Make an exact copy of all the entries shown below.

Stored records:
§ §
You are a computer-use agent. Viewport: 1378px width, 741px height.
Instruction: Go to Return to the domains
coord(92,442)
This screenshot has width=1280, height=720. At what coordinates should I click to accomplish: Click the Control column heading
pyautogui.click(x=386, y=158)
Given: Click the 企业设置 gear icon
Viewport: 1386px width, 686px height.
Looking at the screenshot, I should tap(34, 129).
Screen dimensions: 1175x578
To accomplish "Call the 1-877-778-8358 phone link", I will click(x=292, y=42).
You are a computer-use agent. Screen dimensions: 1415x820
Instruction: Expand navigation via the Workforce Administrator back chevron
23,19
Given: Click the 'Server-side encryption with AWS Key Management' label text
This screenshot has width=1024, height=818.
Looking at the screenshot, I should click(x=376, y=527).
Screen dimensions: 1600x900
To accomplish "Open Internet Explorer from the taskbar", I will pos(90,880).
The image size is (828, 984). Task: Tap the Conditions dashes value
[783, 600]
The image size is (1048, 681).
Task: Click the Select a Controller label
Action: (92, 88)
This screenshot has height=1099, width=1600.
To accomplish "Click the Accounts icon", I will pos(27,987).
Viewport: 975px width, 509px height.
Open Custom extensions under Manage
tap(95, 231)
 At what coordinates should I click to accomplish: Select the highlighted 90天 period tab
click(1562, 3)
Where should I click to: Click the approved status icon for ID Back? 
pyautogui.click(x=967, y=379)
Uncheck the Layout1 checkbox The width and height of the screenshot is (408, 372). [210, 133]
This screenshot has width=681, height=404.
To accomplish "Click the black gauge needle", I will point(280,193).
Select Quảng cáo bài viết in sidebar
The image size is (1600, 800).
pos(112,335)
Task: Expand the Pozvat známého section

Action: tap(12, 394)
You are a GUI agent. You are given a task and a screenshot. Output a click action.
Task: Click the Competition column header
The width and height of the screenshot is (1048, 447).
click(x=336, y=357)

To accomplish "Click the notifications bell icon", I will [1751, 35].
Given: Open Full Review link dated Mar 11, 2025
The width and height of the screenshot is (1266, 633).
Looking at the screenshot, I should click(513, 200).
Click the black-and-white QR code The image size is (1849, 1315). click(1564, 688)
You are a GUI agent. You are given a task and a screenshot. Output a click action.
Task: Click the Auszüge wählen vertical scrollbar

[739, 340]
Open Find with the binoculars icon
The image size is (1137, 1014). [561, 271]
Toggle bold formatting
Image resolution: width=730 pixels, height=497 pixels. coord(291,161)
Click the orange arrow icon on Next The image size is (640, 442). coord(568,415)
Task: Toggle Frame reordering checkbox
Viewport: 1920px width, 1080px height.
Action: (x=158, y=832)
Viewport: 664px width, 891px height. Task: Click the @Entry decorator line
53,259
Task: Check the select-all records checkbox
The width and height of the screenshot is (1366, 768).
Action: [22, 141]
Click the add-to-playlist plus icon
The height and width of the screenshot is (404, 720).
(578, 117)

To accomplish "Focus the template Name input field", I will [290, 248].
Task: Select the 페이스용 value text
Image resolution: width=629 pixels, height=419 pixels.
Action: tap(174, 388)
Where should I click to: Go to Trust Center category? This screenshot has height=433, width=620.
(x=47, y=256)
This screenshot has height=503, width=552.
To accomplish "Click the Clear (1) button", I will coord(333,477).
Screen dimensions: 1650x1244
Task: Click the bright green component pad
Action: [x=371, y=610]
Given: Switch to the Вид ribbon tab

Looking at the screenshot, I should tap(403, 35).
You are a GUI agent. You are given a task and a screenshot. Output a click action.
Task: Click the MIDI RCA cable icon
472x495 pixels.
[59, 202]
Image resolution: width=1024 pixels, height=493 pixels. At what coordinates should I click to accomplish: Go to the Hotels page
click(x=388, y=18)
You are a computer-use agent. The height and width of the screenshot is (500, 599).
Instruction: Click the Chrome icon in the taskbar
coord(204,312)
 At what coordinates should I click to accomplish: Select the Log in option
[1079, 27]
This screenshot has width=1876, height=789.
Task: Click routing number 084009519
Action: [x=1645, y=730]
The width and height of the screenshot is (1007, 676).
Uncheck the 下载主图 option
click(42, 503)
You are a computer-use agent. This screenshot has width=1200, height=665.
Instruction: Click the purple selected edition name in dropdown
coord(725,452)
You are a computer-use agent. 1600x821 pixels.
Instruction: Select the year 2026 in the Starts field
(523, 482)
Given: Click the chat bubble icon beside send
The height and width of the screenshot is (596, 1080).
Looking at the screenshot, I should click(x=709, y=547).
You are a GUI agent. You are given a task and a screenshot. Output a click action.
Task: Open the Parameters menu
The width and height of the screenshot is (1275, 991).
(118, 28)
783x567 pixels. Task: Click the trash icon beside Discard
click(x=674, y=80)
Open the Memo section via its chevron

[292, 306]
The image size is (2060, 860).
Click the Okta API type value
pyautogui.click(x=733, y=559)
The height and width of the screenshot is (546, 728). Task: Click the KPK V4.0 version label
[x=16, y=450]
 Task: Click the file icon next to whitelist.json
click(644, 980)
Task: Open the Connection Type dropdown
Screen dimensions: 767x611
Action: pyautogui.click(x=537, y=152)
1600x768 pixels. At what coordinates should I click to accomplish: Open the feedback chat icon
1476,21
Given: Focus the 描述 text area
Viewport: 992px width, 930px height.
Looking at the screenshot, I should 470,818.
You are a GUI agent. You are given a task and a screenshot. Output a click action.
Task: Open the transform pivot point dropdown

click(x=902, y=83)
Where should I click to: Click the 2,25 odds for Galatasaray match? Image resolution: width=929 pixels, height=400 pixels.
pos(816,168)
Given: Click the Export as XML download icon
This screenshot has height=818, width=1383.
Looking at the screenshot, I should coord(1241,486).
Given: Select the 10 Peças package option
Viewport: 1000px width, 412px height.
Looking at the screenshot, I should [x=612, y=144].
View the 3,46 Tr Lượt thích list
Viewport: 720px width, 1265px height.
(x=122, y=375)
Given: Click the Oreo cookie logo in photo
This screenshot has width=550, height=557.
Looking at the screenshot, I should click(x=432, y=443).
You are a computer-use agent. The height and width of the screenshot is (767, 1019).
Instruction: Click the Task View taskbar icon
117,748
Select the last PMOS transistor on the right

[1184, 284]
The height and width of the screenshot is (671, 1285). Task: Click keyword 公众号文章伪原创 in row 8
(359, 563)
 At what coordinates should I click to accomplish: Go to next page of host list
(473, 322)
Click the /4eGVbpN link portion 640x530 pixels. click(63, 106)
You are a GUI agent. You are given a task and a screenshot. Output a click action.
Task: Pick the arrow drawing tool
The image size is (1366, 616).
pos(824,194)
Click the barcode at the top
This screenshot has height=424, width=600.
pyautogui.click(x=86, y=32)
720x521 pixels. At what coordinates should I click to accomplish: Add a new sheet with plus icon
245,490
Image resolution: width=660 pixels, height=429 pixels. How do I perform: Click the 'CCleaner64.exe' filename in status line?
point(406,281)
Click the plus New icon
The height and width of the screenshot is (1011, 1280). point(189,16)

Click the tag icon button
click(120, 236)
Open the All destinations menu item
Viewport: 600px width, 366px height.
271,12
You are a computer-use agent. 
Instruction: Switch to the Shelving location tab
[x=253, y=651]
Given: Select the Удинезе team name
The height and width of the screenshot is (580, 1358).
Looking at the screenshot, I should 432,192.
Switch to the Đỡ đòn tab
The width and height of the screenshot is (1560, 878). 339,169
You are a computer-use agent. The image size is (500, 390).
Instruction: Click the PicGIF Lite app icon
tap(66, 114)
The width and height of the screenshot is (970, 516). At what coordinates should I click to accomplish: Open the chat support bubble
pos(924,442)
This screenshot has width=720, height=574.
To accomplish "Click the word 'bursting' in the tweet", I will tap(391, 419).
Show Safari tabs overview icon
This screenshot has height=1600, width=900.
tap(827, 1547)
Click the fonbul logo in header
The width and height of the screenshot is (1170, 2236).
§ §
§ Answer to the exercise
You are a computer-use agent. Viewport: 1378px width, 741px height.
Instruction: Go to Return to the domains
coord(92,442)
This screenshot has width=1280, height=720. At what coordinates should I click to accomplish: Click the Control column heading
pyautogui.click(x=386, y=158)
Given: Click the 企业设置 gear icon
Viewport: 1386px width, 686px height.
Looking at the screenshot, I should tap(34, 129).
Screen dimensions: 1175x578
To accomplish "Call the 1-877-778-8358 phone link", I will click(x=292, y=42).
You are a computer-use agent. Screen dimensions: 1415x820
Instruction: Expand navigation via the Workforce Administrator back chevron
23,19
Given: Click the 'Server-side encryption with AWS Key Management' label text
This screenshot has width=1024, height=818.
Looking at the screenshot, I should click(x=376, y=527).
Screen dimensions: 1600x900
To accomplish "Open Internet Explorer from the taskbar", I will pos(90,880).
The image size is (828, 984). Task: Tap the Conditions dashes value
[783, 600]
The image size is (1048, 681).
Task: Click the Select a Controller label
Action: (92, 88)
This screenshot has height=1099, width=1600.
To accomplish "Click the Accounts icon", I will pos(27,987).
Viewport: 975px width, 509px height.
Open Custom extensions under Manage
tap(95, 231)
 At what coordinates should I click to accomplish: Select the highlighted 90天 period tab
click(1562, 3)
Where should I click to: Click the approved status icon for ID Back? 
pyautogui.click(x=967, y=379)
Uncheck the Layout1 checkbox The width and height of the screenshot is (408, 372). [210, 133]
This screenshot has width=681, height=404.
To accomplish "Click the black gauge needle", I will point(280,193).
Select Quảng cáo bài viết in sidebar
The image size is (1600, 800).
pos(112,335)
Task: Expand the Pozvat známého section

Action: tap(12, 394)
You are a GUI agent. You are given a task and a screenshot. Output a click action.
Task: Click the Competition column header
The width and height of the screenshot is (1048, 447).
click(x=336, y=357)

To accomplish "Click the notifications bell icon", I will [1751, 35].
Given: Open Full Review link dated Mar 11, 2025
The width and height of the screenshot is (1266, 633).
Looking at the screenshot, I should click(513, 200).
Click the black-and-white QR code The image size is (1849, 1315). click(1564, 688)
You are a GUI agent. You are given a task and a screenshot. Output a click action.
Task: Click the Auszüge wählen vertical scrollbar

[739, 340]
Open Find with the binoculars icon
The image size is (1137, 1014). [561, 271]
Toggle bold formatting
Image resolution: width=730 pixels, height=497 pixels. coord(291,161)
Click the orange arrow icon on Next The image size is (640, 442). coord(568,415)
Task: Toggle Frame reordering checkbox
Viewport: 1920px width, 1080px height.
Action: (x=158, y=832)
Viewport: 664px width, 891px height. Task: Click the @Entry decorator line
53,259
Task: Check the select-all records checkbox
The width and height of the screenshot is (1366, 768).
Action: [22, 141]
Click the add-to-playlist plus icon
The height and width of the screenshot is (404, 720).
(578, 117)

To accomplish "Focus the template Name input field", I will [290, 248].
Task: Select the 페이스용 value text
Image resolution: width=629 pixels, height=419 pixels.
Action: tap(174, 388)
Where should I click to: Go to Trust Center category? This screenshot has height=433, width=620.
(x=47, y=256)
This screenshot has height=503, width=552.
To accomplish "Click the Clear (1) button", I will coord(333,477).
Screen dimensions: 1650x1244
Task: Click the bright green component pad
Action: [x=371, y=610]
Given: Switch to the Вид ribbon tab

Looking at the screenshot, I should tap(403, 35).
You are a GUI agent. You are given a task and a screenshot. Output a click action.
Task: Click the MIDI RCA cable icon
472x495 pixels.
[59, 202]
Image resolution: width=1024 pixels, height=493 pixels. At what coordinates should I click to accomplish: Go to the Hotels page
click(x=388, y=18)
You are a computer-use agent. The height and width of the screenshot is (500, 599).
Instruction: Click the Chrome icon in the taskbar
coord(204,312)
 At what coordinates should I click to accomplish: Select the Log in option
[1079, 27]
This screenshot has width=1876, height=789.
Task: Click routing number 084009519
Action: [x=1645, y=730]
The width and height of the screenshot is (1007, 676).
Uncheck the 下载主图 option
click(42, 503)
You are a computer-use agent. This screenshot has width=1200, height=665.
Instruction: Click the purple selected edition name in dropdown
coord(725,452)
You are a computer-use agent. 1600x821 pixels.
Instruction: Select the year 2026 in the Starts field
(523, 482)
Given: Click the chat bubble icon beside send
The height and width of the screenshot is (596, 1080).
Looking at the screenshot, I should click(x=709, y=547).
You are a GUI agent. You are given a task and a screenshot. Output a click action.
Task: Open the Parameters menu
The width and height of the screenshot is (1275, 991).
(118, 28)
783x567 pixels. Task: Click the trash icon beside Discard
click(x=674, y=80)
Open the Memo section via its chevron

[292, 306]
The image size is (2060, 860).
Click the Okta API type value
pyautogui.click(x=733, y=559)
The height and width of the screenshot is (546, 728). Task: Click the KPK V4.0 version label
[x=16, y=450]
 Task: Click the file icon next to whitelist.json
click(644, 980)
Task: Open the Connection Type dropdown
Screen dimensions: 767x611
Action: pyautogui.click(x=537, y=152)
1600x768 pixels. At what coordinates should I click to accomplish: Open the feedback chat icon
1476,21
Given: Focus the 描述 text area
Viewport: 992px width, 930px height.
Looking at the screenshot, I should 470,818.
You are a GUI agent. You are given a task and a screenshot. Output a click action.
Task: Open the transform pivot point dropdown

click(x=902, y=83)
Where should I click to: Click the 2,25 odds for Galatasaray match? Image resolution: width=929 pixels, height=400 pixels.
pos(816,168)
Given: Click the Export as XML download icon
This screenshot has height=818, width=1383.
Looking at the screenshot, I should coord(1241,486).
Given: Select the 10 Peças package option
Viewport: 1000px width, 412px height.
Looking at the screenshot, I should [x=612, y=144].
View the 3,46 Tr Lượt thích list
Viewport: 720px width, 1265px height.
(x=122, y=375)
Given: Click the Oreo cookie logo in photo
This screenshot has width=550, height=557.
Looking at the screenshot, I should click(x=432, y=443).
You are a computer-use agent. The height and width of the screenshot is (767, 1019).
Instruction: Click the Task View taskbar icon
117,748
Select the last PMOS transistor on the right

[1184, 284]
The height and width of the screenshot is (671, 1285). Task: Click keyword 公众号文章伪原创 in row 8
(359, 563)
 At what coordinates should I click to accomplish: Go to next page of host list
(473, 322)
Click the /4eGVbpN link portion 640x530 pixels. click(63, 106)
You are a GUI agent. You are given a task and a screenshot. Output a click action.
Task: Pick the arrow drawing tool
The image size is (1366, 616).
pos(824,194)
Click the barcode at the top
This screenshot has height=424, width=600.
pyautogui.click(x=86, y=32)
720x521 pixels. At what coordinates should I click to accomplish: Add a new sheet with plus icon
245,490
Image resolution: width=660 pixels, height=429 pixels. How do I perform: Click the 'CCleaner64.exe' filename in status line?
point(406,281)
Click the plus New icon
The height and width of the screenshot is (1011, 1280). point(189,16)

Click the tag icon button
click(120, 236)
Open the All destinations menu item
Viewport: 600px width, 366px height.
271,12
You are a computer-use agent. 
Instruction: Switch to the Shelving location tab
[x=253, y=651]
Given: Select the Удинезе team name
The height and width of the screenshot is (580, 1358).
Looking at the screenshot, I should 432,192.
Switch to the Đỡ đòn tab
The width and height of the screenshot is (1560, 878). 339,169
You are a computer-use agent. The image size is (500, 390).
Instruction: Click the PicGIF Lite app icon
tap(66, 114)
The width and height of the screenshot is (970, 516). At what coordinates should I click to accomplish: Open the chat support bubble
pos(924,442)
This screenshot has width=720, height=574.
To accomplish "Click the word 'bursting' in the tweet", I will tap(391, 419).
Show Safari tabs overview icon
This screenshot has height=1600, width=900.
tap(827, 1547)
Click the fonbul logo in header
The width and height of the screenshot is (1170, 2236).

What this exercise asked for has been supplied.